Every line from the one with "1024x663 pixels." to the final line of the records should be printed exactly as it is, with pictures left out.

##### Material provided #####

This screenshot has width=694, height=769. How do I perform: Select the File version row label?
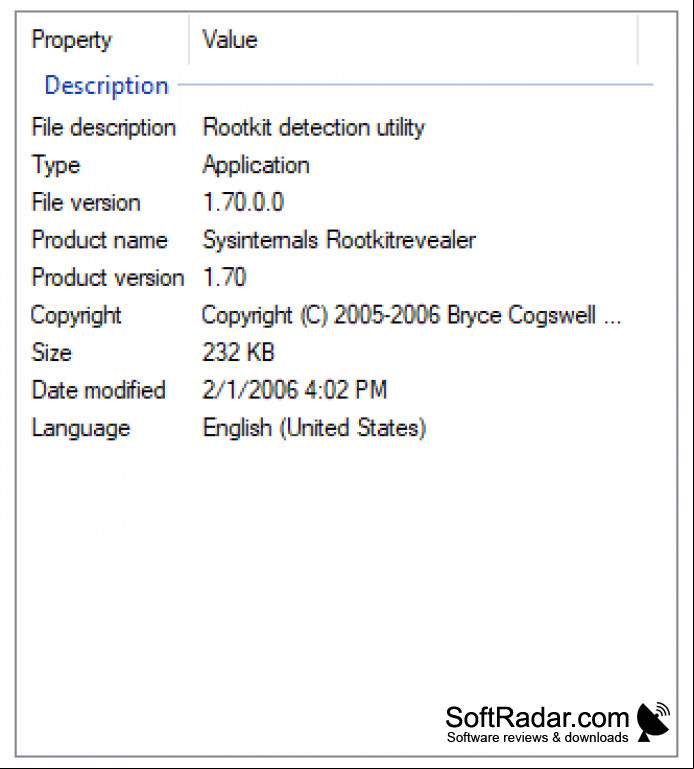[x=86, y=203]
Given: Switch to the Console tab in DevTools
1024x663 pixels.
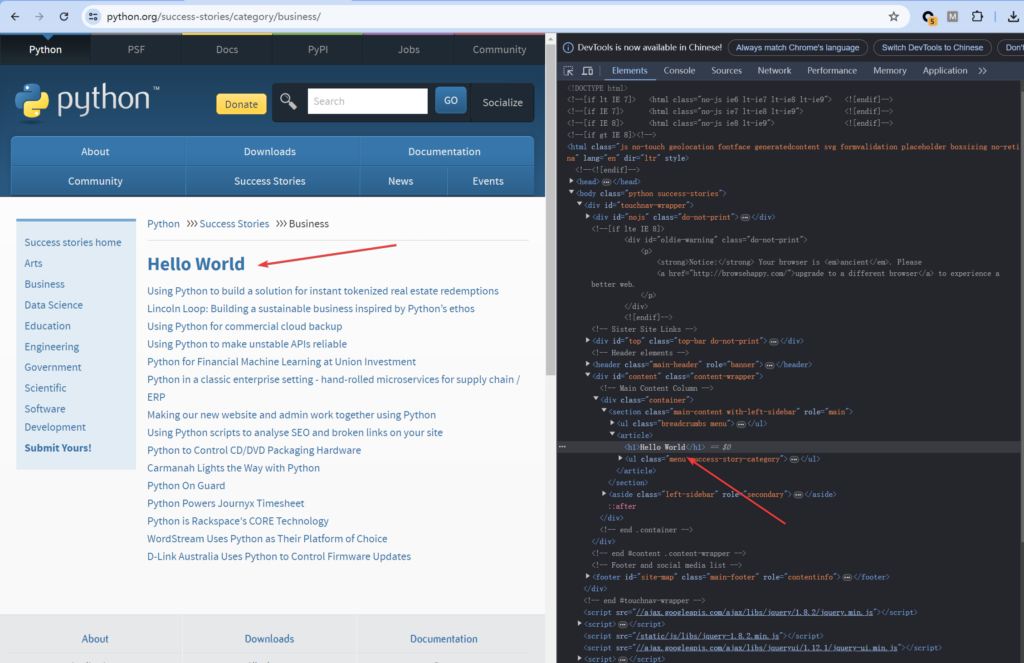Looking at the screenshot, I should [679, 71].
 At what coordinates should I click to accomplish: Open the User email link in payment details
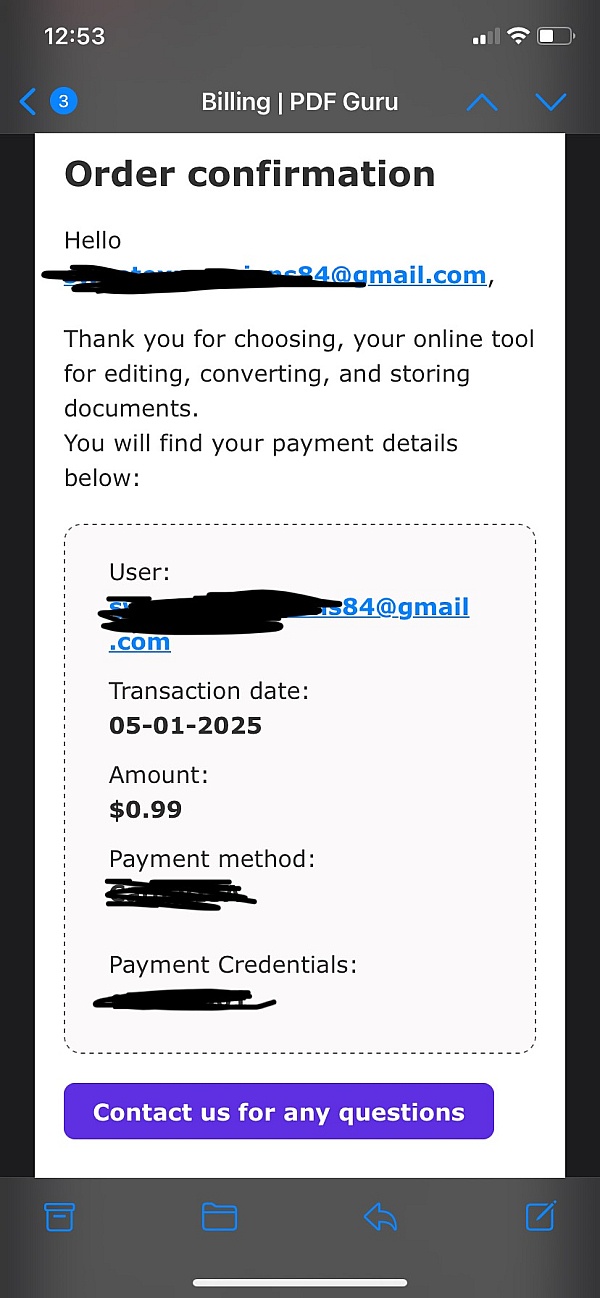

#####

• [Result of the exercise]
1024x663 pixels.
Looking at the screenshot, I should [679, 71].
 At what coordinates should I click to accomplish: Open the User email link in payment details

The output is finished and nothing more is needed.